Problems –
1 > In the account of the "Heaven's Gates and Hell's Flames" performance, shorten the paragraph that begins "First of all, the Jesus of Heaven's Gates" and keep its main facts.
2 > Carry on the account of the "Heaven's Gates and Hell's Flames" performance from the point where it stops.

“Do you have a personal relationship with Jesus?”
The young man took my hand in a gesture of friendship as we stood next to one another in the middle school auditorium. All around us, other pairs of strangers asked one another the same question.
We had just finished watching a performance of “Heaven’s Gates and Hell’s Flames,” a travelling evangelical road show that has been touring the world for over thirty years. The play consists of a series of vignettes acted out by local volunteers. In each scene, an individual achieves or fails to achieve salvation before dying abruptly, by violence, accident, or overdose. Those who succeed ascend to a glittery silver-lame heaven, where they are greeted by Jesus. Those who fail get dragged off into the flames of hell by Satan, who in this production bears a striking resemblance to Darth Maul.
The entire production is designed to scare the hell out of you, literally.
In this particular performance, the saved include an American soldier, a battered spouse, a bullied teen, a church-going family, and a pair of construction workers. The damned include a drug abuser, a murderer, a porn fan, and a working mom too busy to attend church. Are skipping church and murder really comparable in the eyes of God? Maybe; for as the playwright frequently reminds us, it is not on the basis of our good or bad behavior that we are judged, but solely on whether we have accepted Jesus as our personal savior.
Hence the question.
The young man asked with such evident kindness that I smiled and replied, “Yes.” He smiled back, but I felt a twinge of pain at my well-mannered dishonesty. I had told the truth, but not the whole truth. A more honest answer would have gone something like this: “Yes, I know Jesus. But if you are asking about the figure I saw depicted here tonight: No, I do not know him. This is not the Jesus I know.”
Before I proceed, I would like to make clear that my comments here are in no way meant to be critical of my many neighbors who appeared on stage last night. I could tell that they were earnest in their desire to serve, and to save. There was both faith and talent on stage; and I appreciated the joyful exuberance of the play’s Jesus, as he sprinted on stage, newly liberated from the tomb. My issue is not with the actor’s interpretation of Jesus, but with the playwright’s interpretation of Jesus.
First of all, the Jesus of Heaven’s Gates is oddly passive; after that initial joyful sprint, he is pretty much confined to heaven, aka backstage. He appears at the top of the stairway to paradise, to embrace those prudent souls who are saved; but he is notably absent when the damned are dragged off screaming into hell. At these moments, it is the devil alone who commands center stage, as projected flames flicker on a large screen.
I find myself fighting the urge to shout at the stage: WHERE IS JESUS? I am left wondering: is he deliberately absent, or just powerless before the devil? He is always in the wings, never a witness to the torture. The stage directions preserve plausible deniability, and we are never permitted to question him directly.
Indeed, the Jesus of this play has apparently been silenced by death; he is given no dialogue. If he were allowed to speak, what might he say about these terrifying scenes? I found myself imagining the play’s Jesus suddenly shouting out, interrupting the script with his own words from the gospels: Not everyone who calls me ‘Lord’ will enter heaven, but everyone who does the will of God…Whatever you do for the least of God’s children, you do for me… Those who seek to save their own life will lose it… Do not be afraid! Instead, a silent Jesus appears only briefly before being whisked backstage again behind the silver lame curtains – like a hostage trotted in front of the cameras but not allowed to speak for himself for fear that he would denounce his captors’ beliefs.

Collected data –
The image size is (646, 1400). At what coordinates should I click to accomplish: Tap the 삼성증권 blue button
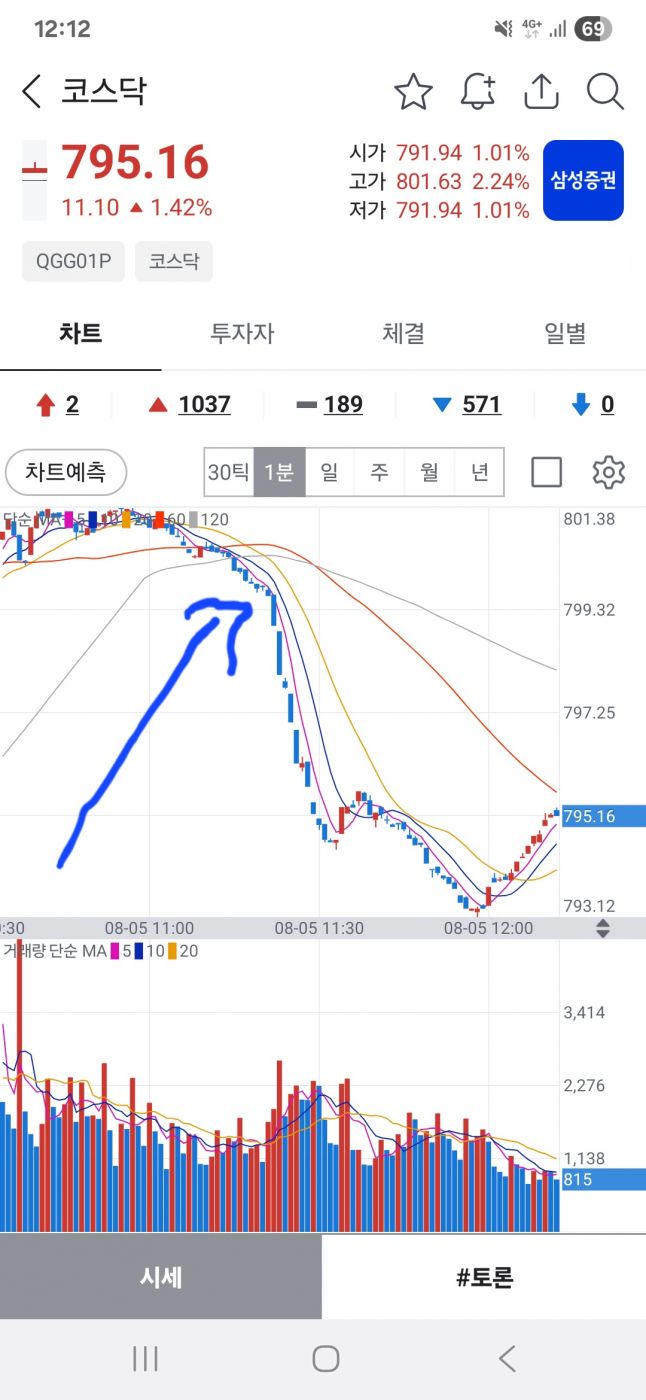(x=583, y=180)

Answers for this exercise –
1 > The play's Jesus is strangely passive. After one joyful sprint onto the stage, he mostly stays in heaven, which is backstage. He appears at the top of the stairway to paradise to embrace the saved, but he is absent when the damned are dragged screaming into hell. At those moments the devil alone holds center stage while flames flicker on a large screen.

2 >
The ultimate power in Heaven’s Gates is neither Jesus nor Satan but rather the “book of life,” a magical tome in which the names of the saved are inscribed, at the exact minute when they first pledge themselves to Jesus. The playwright evidently gets this idea from the visions of John of Patmos in the book of Revelation, because as far as we know, Jesus himself never spoke of such a book. Yet in the play, the book looms large, overshadowing the testimony of the four gospels or the letters of the apostles – including the letters of John, who wrote that whoever lives in love lives in God, and the letters of Paul, who wrote that nothing in all creation can separate us from the love of God in Christ. Not even a silver lame curtain.
In the world of Heaven’s Gate, prudence is the primary Christian virtue. The most important thing is to get in the book in a timely manner, so as to avoid personal catastrophe in the event of unforeseen demise. Faith is sold as a form of personal hell insurance, and the only unforgivable sin is to be caught unprepared.
But surely it is not prudence, but love, that is the key to eternal life? Extravagant, unconditional love, love for enemies as well as friends, love for sinners as well as saints, love for neighbor as well as self, love for strangers as well as siblings? Fearless, imprudent love?
In one of the play’s more harrowing scenes, a young woman dies of an accidental drug overdose. When she appears at the gates of heaven, she is denied entrance. Remembering her late father’s faith, she cries out in terror for him to help her – Dad, I’m scared! Dad, help me! – but her father never appears. He is apparently too busy enjoying heaven, to be concerned about his daughter’s fate.
As I watched the scene, one phrase repeated itself in my head: how much more. It is a phrase that Jesus used more than once, to describe the love of God. As in: if you then, being evil, know how to give good gifts to your children, how much more will your father in heaven give good things to those who ask?
And so as I watched the actors, I found myself thinking, if we, who are merely human, love our children — even when they make mistakes, even when they rebel against us, even when they fall into addiction — how much more must God love them? If a parent’s love for their child can continue, even after the child’s death, how much more must God continue to love them? If the resurrection means anything, it means that death is no obstacle to God’s love.
So, yes, I know Jesus. He’s the one who loved us all the way to hell and back again.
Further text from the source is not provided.